Die Einsamkeit, die zentral für Hauptmanns Protagonisten ist, mündet in digitale Realitäten: Die vermeintliche Nähe, die man glaubt, zu online-Persönlichkeiten zu haben, mündet in eine verzerrte Idee über diese Personen – Distanz, verkleidet als Nähe. Ebenfalls digital findet die Aufführung statt: Während die beiden Schauspieler*innen Max Mehlhose-Löffler und Janina Zschernig in Erlangen auf der analogen Bühne spielen, werden die Zuschauenden über das Streaming-Portal Twitch zum Teil der Geschichte. Dort dürfen sie live mitkommentieren und das Geschehen mitsteuern. Anika freut sich auf die hybride Inszenierung, denn die digitale Bühne empfindet sie als „kollektives Erlebnis, das in der ‚Intimsphäre‘“ stattfindet. „Sie hat den Vorteil, dass sie im eigenen Handy, auf dem eigenen Laptop stattfindet und so zu neuen Zielgruppen durchdringt, die die analoge Bühne vielleicht nicht unbedingt abholt oder erreicht“, erzählt sie.
Anika Stauch sprudelt vor Ideen und spricht in Bildern, wenn sie von den Funken erzählt, die ihre erste Zeit am Bayreuther Festspielhaus auf sie sprühte und wenn sie von der Novelle Bahnwärter Thiel als Knochenbau spricht, den sie in Erlangen mit dem „zeitgenössischem Fleisch“ aufstocken möchte.
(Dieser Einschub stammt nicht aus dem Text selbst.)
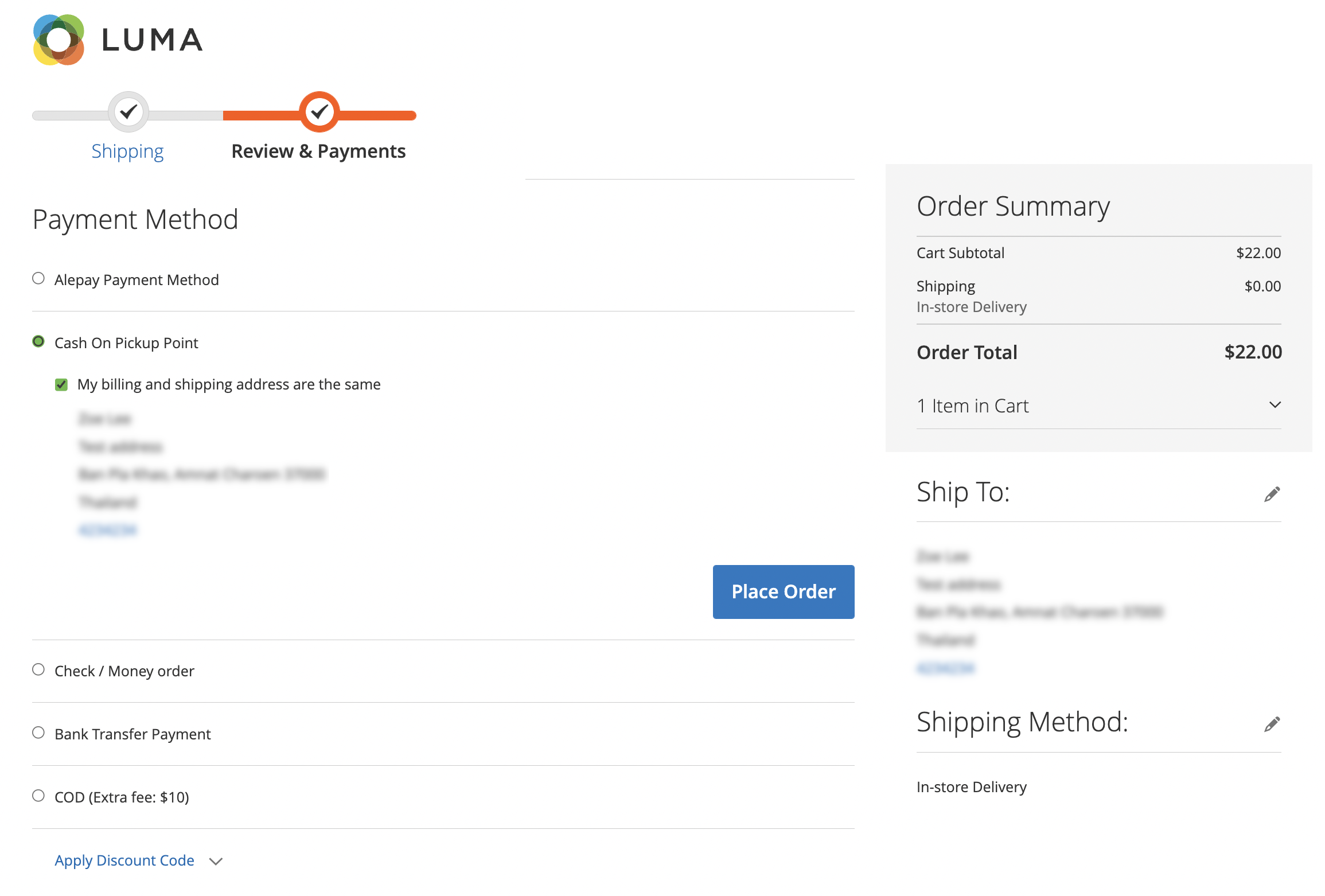Click the arrow beside Apply Discount Code
This screenshot has width=1325, height=896.
point(216,862)
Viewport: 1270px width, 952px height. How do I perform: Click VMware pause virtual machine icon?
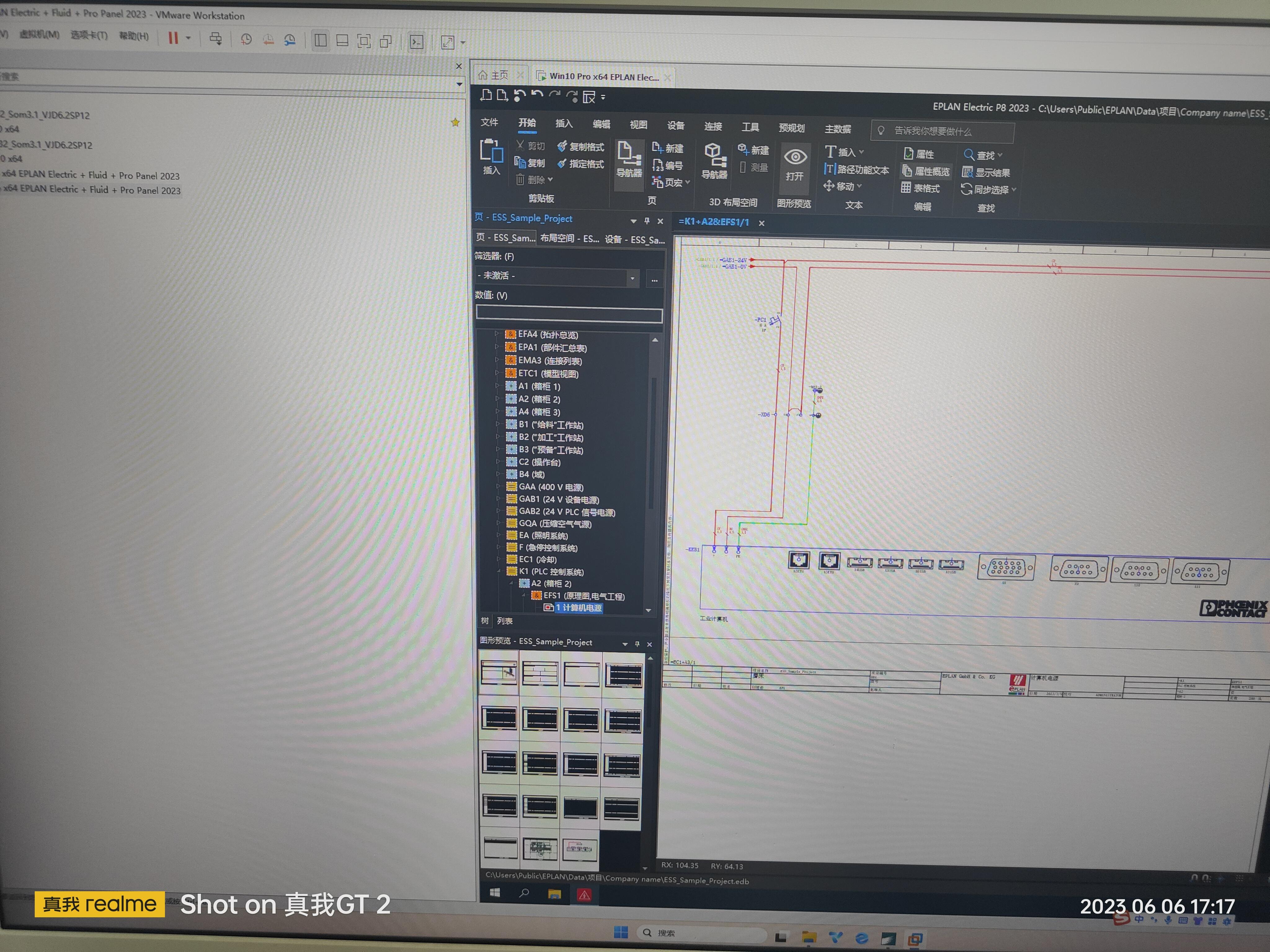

Wie es auch weitergehen wird, analog oder digital, Berlin oder Bayreuth, ein Bedürfnis, das Anika mit sich trägt, ist an einer Gegenbewegung zur festgefahrenen Theater-Maschinerie mitzuwirken.
Dazu gehört für sie, Hierarchien aufzulösen und Theater als gemeinschaftliches Ereignis möglich zu machen – und das fängt schon beim Proben an. „Dazu zählt, keine blöden Aufgaben nach unten zu schieben und niemanden vom künstlerischen Prozess auszuschließen, ob das jetzt Personen sind, die auf der Bühne stehen oder hinter der Bühne arbeiten.“ Ein klein bisschen Utopie konnte sie bereits in der Zusammenarbeit mit der Regisseurin Sarah Kohm an der Schaubühne Berlin tanken. Dort arbeitet sie aktuell mit ihr an der Inszenierung „Erinnerung eines Mädchens“ zusammen. Zu Beginn der Produktion trafen sich alle Beteiligten, ob vom Schauspiel, vom Kostüm oder der Hospitanz zu einer „Open Heart Session“, wie sie es nennen. Dort nahmen sie sich den Raum, um sich über ihre Arbeitswerte auszutauschen – „Das hat zu einer tollen Atmosphäre geführt“, sagt sie. Angstfreie und empowernde Probenräume zu schaffen, liegt ihr als Regisseurin am Herzen und in ihrer Regie-Macht – eine Macht, von der sie sich in ihrem aktuellen Verständnis gern verabschieden möchte: „Ich bin eine große Verfechterin vom Kollektiv-Gedanken am Theater“. Anika Stauch hat ihre Prinzipien.